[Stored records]
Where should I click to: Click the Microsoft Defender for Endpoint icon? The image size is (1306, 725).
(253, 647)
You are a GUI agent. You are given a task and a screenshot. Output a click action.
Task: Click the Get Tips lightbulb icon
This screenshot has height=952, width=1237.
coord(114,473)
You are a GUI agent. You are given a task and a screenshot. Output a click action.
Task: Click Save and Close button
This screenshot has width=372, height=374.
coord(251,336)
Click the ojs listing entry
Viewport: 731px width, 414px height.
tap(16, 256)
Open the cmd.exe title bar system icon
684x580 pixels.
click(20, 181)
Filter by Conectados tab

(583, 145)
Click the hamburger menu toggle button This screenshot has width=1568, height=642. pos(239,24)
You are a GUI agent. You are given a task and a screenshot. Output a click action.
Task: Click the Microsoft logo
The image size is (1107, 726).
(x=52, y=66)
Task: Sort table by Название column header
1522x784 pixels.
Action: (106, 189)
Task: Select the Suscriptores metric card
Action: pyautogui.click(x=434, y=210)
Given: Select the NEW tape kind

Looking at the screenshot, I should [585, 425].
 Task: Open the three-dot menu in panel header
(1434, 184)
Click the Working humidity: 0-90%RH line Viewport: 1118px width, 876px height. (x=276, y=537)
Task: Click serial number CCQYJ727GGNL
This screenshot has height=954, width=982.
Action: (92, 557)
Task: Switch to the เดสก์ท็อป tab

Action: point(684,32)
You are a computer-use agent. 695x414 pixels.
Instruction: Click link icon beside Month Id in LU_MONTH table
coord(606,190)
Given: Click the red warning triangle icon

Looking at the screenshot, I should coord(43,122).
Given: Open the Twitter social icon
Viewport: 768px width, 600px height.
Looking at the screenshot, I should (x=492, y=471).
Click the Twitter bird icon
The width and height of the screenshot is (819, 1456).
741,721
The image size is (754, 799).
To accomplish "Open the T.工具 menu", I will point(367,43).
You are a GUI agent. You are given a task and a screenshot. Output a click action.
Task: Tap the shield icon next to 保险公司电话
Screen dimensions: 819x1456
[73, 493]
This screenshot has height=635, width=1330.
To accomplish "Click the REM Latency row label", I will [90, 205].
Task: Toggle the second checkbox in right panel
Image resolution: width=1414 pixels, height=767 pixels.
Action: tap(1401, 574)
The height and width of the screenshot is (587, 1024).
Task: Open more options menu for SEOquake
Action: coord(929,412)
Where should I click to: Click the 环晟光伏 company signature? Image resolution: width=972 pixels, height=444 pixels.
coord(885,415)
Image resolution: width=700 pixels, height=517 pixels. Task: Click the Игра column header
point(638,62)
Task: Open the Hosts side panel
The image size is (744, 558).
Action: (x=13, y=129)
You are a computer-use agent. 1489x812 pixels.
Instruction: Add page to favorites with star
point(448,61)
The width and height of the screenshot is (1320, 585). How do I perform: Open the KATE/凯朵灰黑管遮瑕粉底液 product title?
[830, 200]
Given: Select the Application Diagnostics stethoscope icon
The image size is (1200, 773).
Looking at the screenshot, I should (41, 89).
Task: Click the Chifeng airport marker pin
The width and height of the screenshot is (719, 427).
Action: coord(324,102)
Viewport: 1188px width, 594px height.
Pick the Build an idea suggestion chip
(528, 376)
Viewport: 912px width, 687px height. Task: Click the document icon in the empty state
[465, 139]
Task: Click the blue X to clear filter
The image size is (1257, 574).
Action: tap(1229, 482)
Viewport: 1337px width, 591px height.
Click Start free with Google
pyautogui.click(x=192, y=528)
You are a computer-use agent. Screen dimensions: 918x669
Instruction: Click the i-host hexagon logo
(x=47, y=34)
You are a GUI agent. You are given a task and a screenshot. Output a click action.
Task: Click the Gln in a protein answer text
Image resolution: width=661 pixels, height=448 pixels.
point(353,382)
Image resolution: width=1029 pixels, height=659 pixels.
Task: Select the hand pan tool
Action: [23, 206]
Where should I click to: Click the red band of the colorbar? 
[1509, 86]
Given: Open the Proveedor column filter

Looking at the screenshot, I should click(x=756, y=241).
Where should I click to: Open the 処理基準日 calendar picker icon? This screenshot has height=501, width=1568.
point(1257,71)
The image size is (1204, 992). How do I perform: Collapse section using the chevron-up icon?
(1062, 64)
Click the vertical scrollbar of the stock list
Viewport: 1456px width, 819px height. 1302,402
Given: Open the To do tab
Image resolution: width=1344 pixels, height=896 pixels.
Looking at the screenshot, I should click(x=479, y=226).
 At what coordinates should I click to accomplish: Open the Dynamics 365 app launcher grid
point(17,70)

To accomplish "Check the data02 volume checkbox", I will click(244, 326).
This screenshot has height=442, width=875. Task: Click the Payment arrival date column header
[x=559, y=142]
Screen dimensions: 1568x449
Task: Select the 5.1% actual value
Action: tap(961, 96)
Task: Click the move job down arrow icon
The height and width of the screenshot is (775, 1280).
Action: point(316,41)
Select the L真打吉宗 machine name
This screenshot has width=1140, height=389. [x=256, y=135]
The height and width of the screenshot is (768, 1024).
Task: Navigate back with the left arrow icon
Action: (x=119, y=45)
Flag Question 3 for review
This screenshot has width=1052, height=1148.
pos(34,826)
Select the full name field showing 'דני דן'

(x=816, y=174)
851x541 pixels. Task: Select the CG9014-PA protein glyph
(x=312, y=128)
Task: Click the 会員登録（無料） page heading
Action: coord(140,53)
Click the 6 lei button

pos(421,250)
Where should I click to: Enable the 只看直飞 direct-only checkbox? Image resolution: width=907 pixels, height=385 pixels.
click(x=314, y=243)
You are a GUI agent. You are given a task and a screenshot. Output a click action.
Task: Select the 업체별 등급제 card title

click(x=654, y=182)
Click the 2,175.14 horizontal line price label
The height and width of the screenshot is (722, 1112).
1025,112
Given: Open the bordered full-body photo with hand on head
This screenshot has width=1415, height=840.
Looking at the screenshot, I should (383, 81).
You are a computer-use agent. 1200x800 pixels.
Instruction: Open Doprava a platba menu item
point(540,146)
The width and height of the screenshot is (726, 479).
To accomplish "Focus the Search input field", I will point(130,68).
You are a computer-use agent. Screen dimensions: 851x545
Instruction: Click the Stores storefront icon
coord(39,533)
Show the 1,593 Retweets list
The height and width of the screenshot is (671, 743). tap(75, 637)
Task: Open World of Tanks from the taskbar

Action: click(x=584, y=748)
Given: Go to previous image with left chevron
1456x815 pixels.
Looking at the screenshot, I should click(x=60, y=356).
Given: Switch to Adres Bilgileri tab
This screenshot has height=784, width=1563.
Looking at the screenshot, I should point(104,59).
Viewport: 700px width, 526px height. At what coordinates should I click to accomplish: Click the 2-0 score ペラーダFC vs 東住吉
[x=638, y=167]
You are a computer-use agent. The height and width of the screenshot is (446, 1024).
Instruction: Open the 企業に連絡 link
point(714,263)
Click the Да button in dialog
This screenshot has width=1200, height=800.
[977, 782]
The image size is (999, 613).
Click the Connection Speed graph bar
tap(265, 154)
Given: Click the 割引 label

§ PROBLEM DESCRIPTION
Repeat all the lines above, keeping them exactly as they are.

§ ANSWER TO THE PROBLEM
Where should I click to: Click the Microsoft Defender for Endpoint icon? The image size is (1306, 725).
(253, 647)
You are a GUI agent. You are given a task and a screenshot. Output a click action.
Task: Click the Get Tips lightbulb icon
This screenshot has height=952, width=1237.
coord(114,473)
You are a GUI agent. You are given a task and a screenshot. Output a click action.
Task: Click Save and Close button
This screenshot has width=372, height=374.
coord(251,336)
Click the ojs listing entry
Viewport: 731px width, 414px height.
tap(16, 256)
Open the cmd.exe title bar system icon
684x580 pixels.
click(20, 181)
Filter by Conectados tab

(583, 145)
Click the hamburger menu toggle button This screenshot has width=1568, height=642. pos(239,24)
You are a GUI agent. You are given a task and a screenshot. Output a click action.
Task: Click the Microsoft logo
The image size is (1107, 726).
(x=52, y=66)
Task: Sort table by Название column header
1522x784 pixels.
Action: (106, 189)
Task: Select the Suscriptores metric card
Action: pyautogui.click(x=434, y=210)
Given: Select the NEW tape kind

Looking at the screenshot, I should [585, 425].
 Task: Open the three-dot menu in panel header
(1434, 184)
Click the Working humidity: 0-90%RH line Viewport: 1118px width, 876px height. (x=276, y=537)
Task: Click serial number CCQYJ727GGNL
This screenshot has height=954, width=982.
Action: (92, 557)
Task: Switch to the เดสก์ท็อป tab

Action: point(684,32)
You are a computer-use agent. 695x414 pixels.
Instruction: Click link icon beside Month Id in LU_MONTH table
coord(606,190)
Given: Click the red warning triangle icon

Looking at the screenshot, I should coord(43,122).
Given: Open the Twitter social icon
Viewport: 768px width, 600px height.
Looking at the screenshot, I should (x=492, y=471).
Click the Twitter bird icon
The width and height of the screenshot is (819, 1456).
741,721
The image size is (754, 799).
To accomplish "Open the T.工具 menu", I will point(367,43).
You are a GUI agent. You are given a task and a screenshot. Output a click action.
Task: Tap the shield icon next to 保险公司电话
Screen dimensions: 819x1456
[73, 493]
This screenshot has height=635, width=1330.
To accomplish "Click the REM Latency row label", I will [90, 205].
Task: Toggle the second checkbox in right panel
Image resolution: width=1414 pixels, height=767 pixels.
Action: tap(1401, 574)
The height and width of the screenshot is (587, 1024).
Task: Open more options menu for SEOquake
Action: coord(929,412)
Where should I click to: Click the 环晟光伏 company signature? Image resolution: width=972 pixels, height=444 pixels.
coord(885,415)
Image resolution: width=700 pixels, height=517 pixels. Task: Click the Игра column header
point(638,62)
Task: Open the Hosts side panel
The image size is (744, 558).
Action: (x=13, y=129)
You are a computer-use agent. 1489x812 pixels.
Instruction: Add page to favorites with star
point(448,61)
The width and height of the screenshot is (1320, 585). How do I perform: Open the KATE/凯朵灰黑管遮瑕粉底液 product title?
[830, 200]
Given: Select the Application Diagnostics stethoscope icon
The image size is (1200, 773).
Looking at the screenshot, I should (41, 89).
Task: Click the Chifeng airport marker pin
The width and height of the screenshot is (719, 427).
Action: coord(324,102)
Viewport: 1188px width, 594px height.
Pick the Build an idea suggestion chip
(528, 376)
Viewport: 912px width, 687px height. Task: Click the document icon in the empty state
[465, 139]
Task: Click the blue X to clear filter
The image size is (1257, 574).
Action: tap(1229, 482)
Viewport: 1337px width, 591px height.
Click Start free with Google
pyautogui.click(x=192, y=528)
You are a computer-use agent. Screen dimensions: 918x669
Instruction: Click the i-host hexagon logo
(x=47, y=34)
You are a GUI agent. You are given a task and a screenshot. Output a click action.
Task: Click the Gln in a protein answer text
Image resolution: width=661 pixels, height=448 pixels.
point(353,382)
Image resolution: width=1029 pixels, height=659 pixels.
Task: Select the hand pan tool
Action: [23, 206]
Where should I click to: Click the red band of the colorbar? 
[1509, 86]
Given: Open the Proveedor column filter

Looking at the screenshot, I should click(x=756, y=241).
Where should I click to: Open the 処理基準日 calendar picker icon? This screenshot has height=501, width=1568.
point(1257,71)
The image size is (1204, 992). How do I perform: Collapse section using the chevron-up icon?
(1062, 64)
Click the vertical scrollbar of the stock list
Viewport: 1456px width, 819px height. 1302,402
Given: Open the To do tab
Image resolution: width=1344 pixels, height=896 pixels.
Looking at the screenshot, I should click(x=479, y=226).
 At what coordinates should I click to accomplish: Open the Dynamics 365 app launcher grid
point(17,70)

To accomplish "Check the data02 volume checkbox", I will click(244, 326).
This screenshot has height=442, width=875. Task: Click the Payment arrival date column header
[x=559, y=142]
Screen dimensions: 1568x449
Task: Select the 5.1% actual value
Action: tap(961, 96)
Task: Click the move job down arrow icon
The height and width of the screenshot is (775, 1280).
Action: point(316,41)
Select the L真打吉宗 machine name
This screenshot has width=1140, height=389. [x=256, y=135]
The height and width of the screenshot is (768, 1024).
Task: Navigate back with the left arrow icon
Action: (x=119, y=45)
Flag Question 3 for review
This screenshot has width=1052, height=1148.
pos(34,826)
Select the full name field showing 'דני דן'

(x=816, y=174)
851x541 pixels. Task: Select the CG9014-PA protein glyph
(x=312, y=128)
Task: Click the 会員登録（無料） page heading
Action: coord(140,53)
Click the 6 lei button

pos(421,250)
Where should I click to: Enable the 只看直飞 direct-only checkbox? Image resolution: width=907 pixels, height=385 pixels.
click(x=314, y=243)
You are a GUI agent. You are given a task and a screenshot. Output a click action.
Task: Select the 업체별 등급제 card title

click(x=654, y=182)
Click the 2,175.14 horizontal line price label
The height and width of the screenshot is (722, 1112).
1025,112
Given: Open the bordered full-body photo with hand on head
This screenshot has width=1415, height=840.
Looking at the screenshot, I should (383, 81).
You are a computer-use agent. 1200x800 pixels.
Instruction: Open Doprava a platba menu item
point(540,146)
The width and height of the screenshot is (726, 479).
To accomplish "Focus the Search input field", I will point(130,68).
You are a computer-use agent. Screen dimensions: 851x545
Instruction: Click the Stores storefront icon
coord(39,533)
Show the 1,593 Retweets list
The height and width of the screenshot is (671, 743). tap(75, 637)
Task: Open World of Tanks from the taskbar

Action: click(x=584, y=748)
Given: Go to previous image with left chevron
1456x815 pixels.
Looking at the screenshot, I should click(x=60, y=356).
Given: Switch to Adres Bilgileri tab
This screenshot has height=784, width=1563.
Looking at the screenshot, I should point(104,59).
Viewport: 700px width, 526px height. At what coordinates should I click to accomplish: Click the 2-0 score ペラーダFC vs 東住吉
[x=638, y=167]
You are a computer-use agent. The height and width of the screenshot is (446, 1024).
Instruction: Open the 企業に連絡 link
point(714,263)
Click the Да button in dialog
This screenshot has width=1200, height=800.
[977, 782]
The image size is (999, 613).
Click the Connection Speed graph bar
tap(265, 154)
Given: Click the 割引 label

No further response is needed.